Freedom of Expression under threat in Lebanon

Chamseddine’s case was closed after journalists, activists, and citizens launched an online media campaign attacking the government for restricting freedom of speech in the country.
by Ghadir Hamadi

13 July 2020 | 14:46

Source: by Annahar

  • by Ghadir Hamadi
  • Source: Annahar
  • Last update: 13 July 2020 | 14:46

Photo shows the opening remarks of a press conference. (Ghadir Hamadi/Annahar)

BEIRUT: The “Coalition to Defend Freedom of Expression in Lebanon” was launched by 14 national and international organizations as government authorities’ wage “a campaign of repression” against journalists and activists.

The press conference took place at Antwork Hamra and had two main guest speakers who shared their experience of being summoned for interrogation by the authorities for “defamation charges” after speaking up against corruption and the “government’s significant failings.”

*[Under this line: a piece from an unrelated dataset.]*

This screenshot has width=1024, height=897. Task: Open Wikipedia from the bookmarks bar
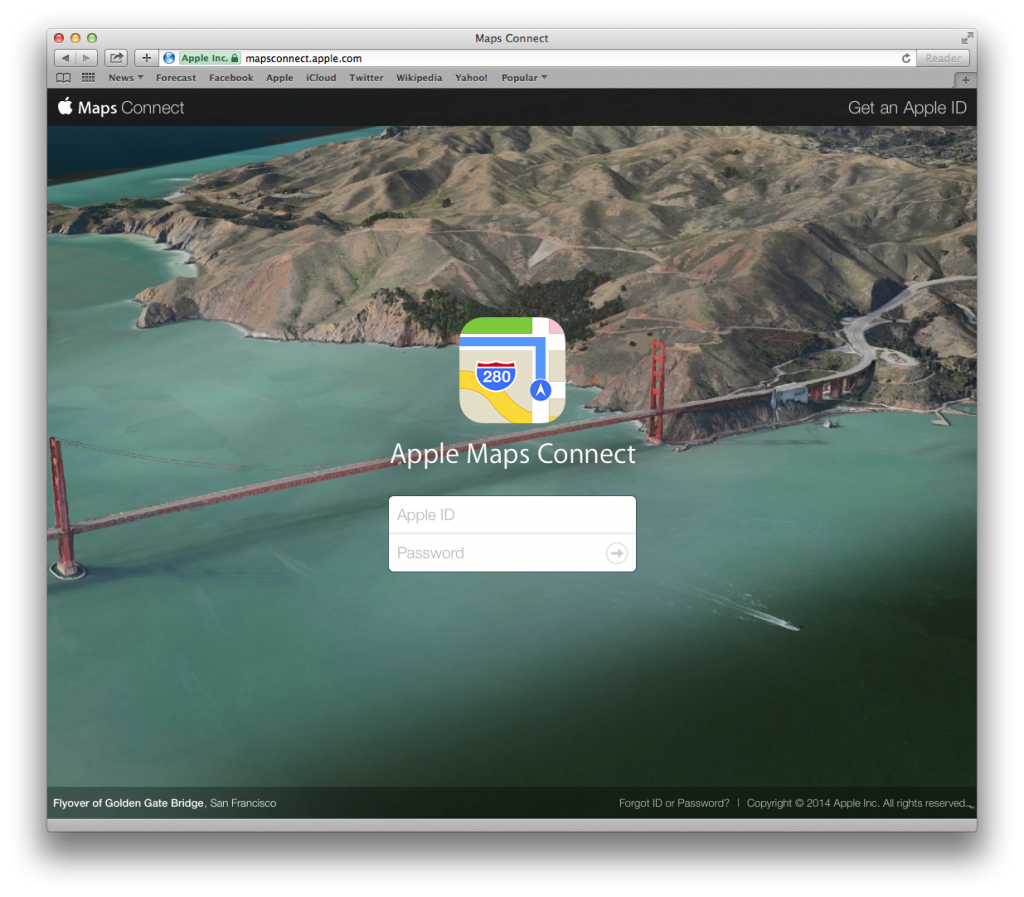click(419, 77)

Bachir Abu Zeid, Editor-in-Chief of October 17 Newspaper that kick started during the revolution insisted that he felt that there was a “great need for independent journalism that is not funded by political parties or their supporters to portray to the audience and to the readers the true image of what was happening on the street during the revolution.”

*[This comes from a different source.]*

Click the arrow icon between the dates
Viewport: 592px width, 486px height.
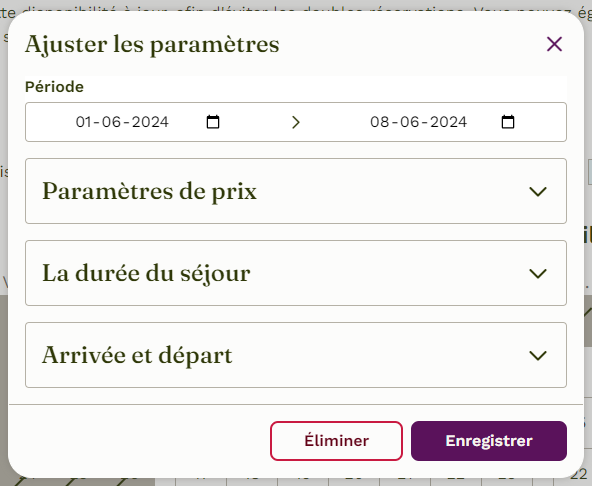pyautogui.click(x=296, y=122)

After the 4th edition of the October 17 Newspaper Abou Zeid and his team were no longer able to continue launching after they were specifically barred from withdrawing cash from the bank, that was donated to the newspaper by several members of the Lebanese diaspora.

Al Jadeed TV channel’s reporter, Adam Chamseddine spoke of his experience of being summoned to the military court for criticizing the security apparatus of the state.

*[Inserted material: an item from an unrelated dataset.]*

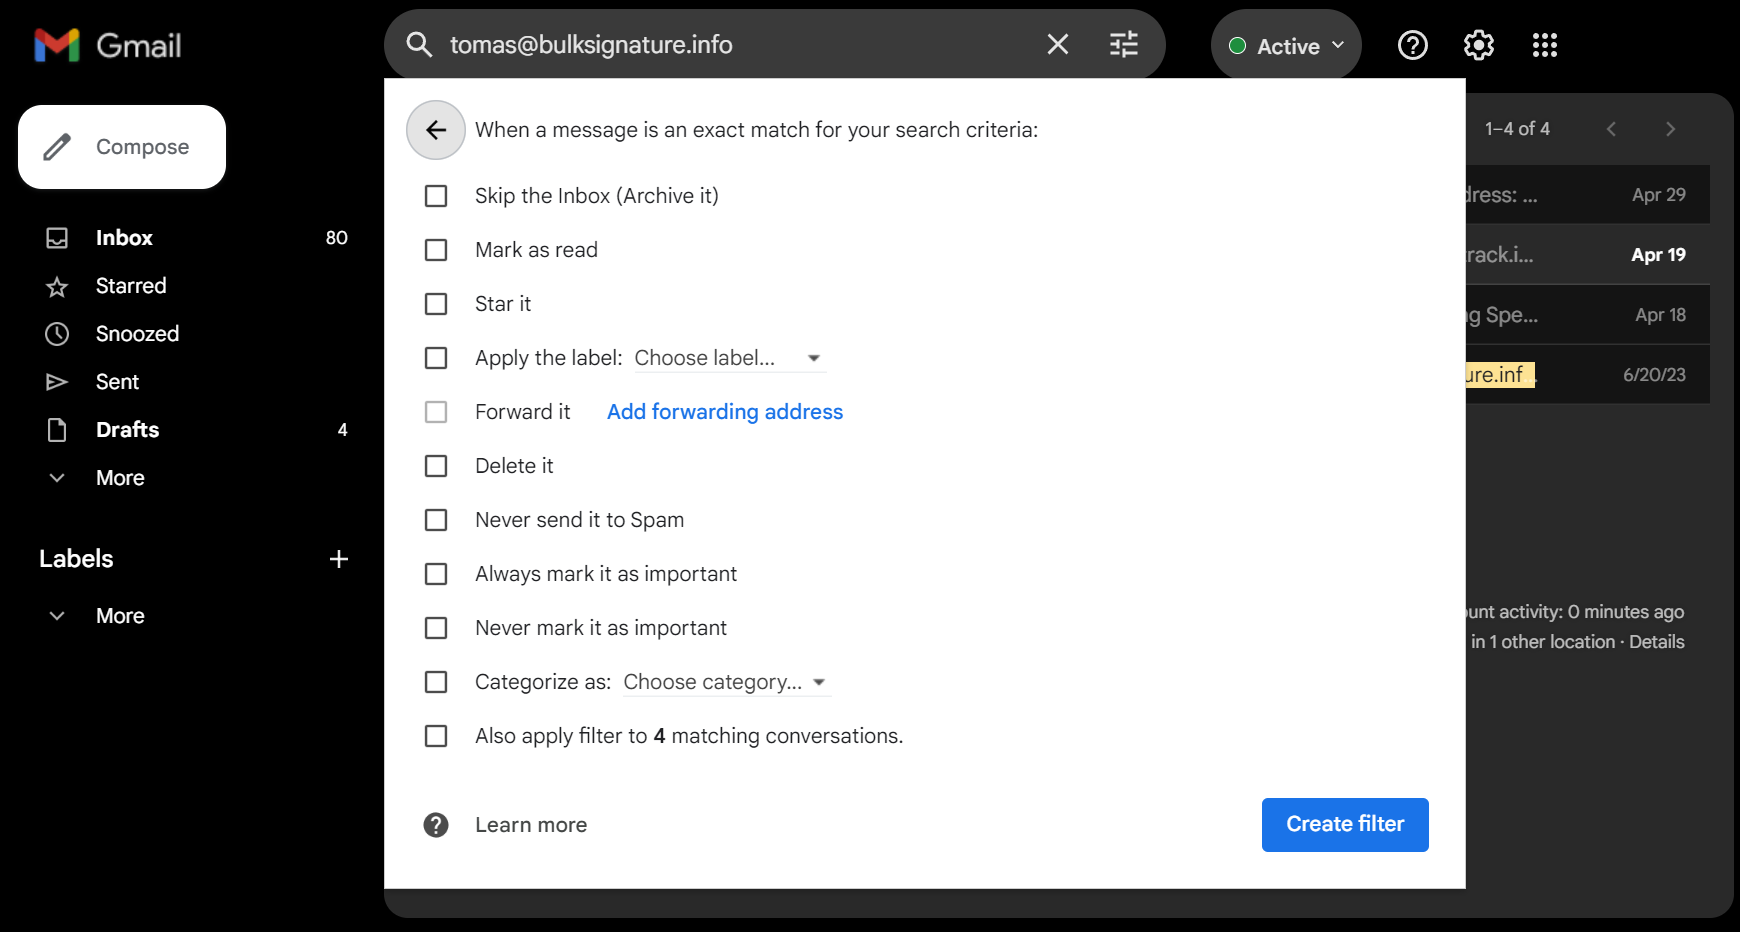Click Add forwarding address link
Screen dimensions: 1740x932
click(x=724, y=412)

Chamseddine’s case was closed after journalists, activists, and citizens launched an online media campaign attacking the government for restricting freedom of speech in the country.

He noted that he was lucky since he’s a public figure and his case was picked up quickly by the public opinion.

“Lebanon is a tiny country and its population is small. Let’s make every activists case our case and keep sharing it and speaking out for until the authorities have no option but to surrender and stop trying to crackdown on those who criticize its grave failures,” Chamseddine concluded.

From a legal perspective Layal Bahnam, lawyer at Maharat Foundation, stated that as long as “Lebanon does not have laws that protect those who dare to expose corruption we will remain in our current turmoil.”

Vanessa Bassil founder and CEO of the Media Association for Peace, one of the local organizations that launched the coalition, told Annahar that “the more Freedom of Expression is violated the more threatened the society’s stability and cohesion will be.”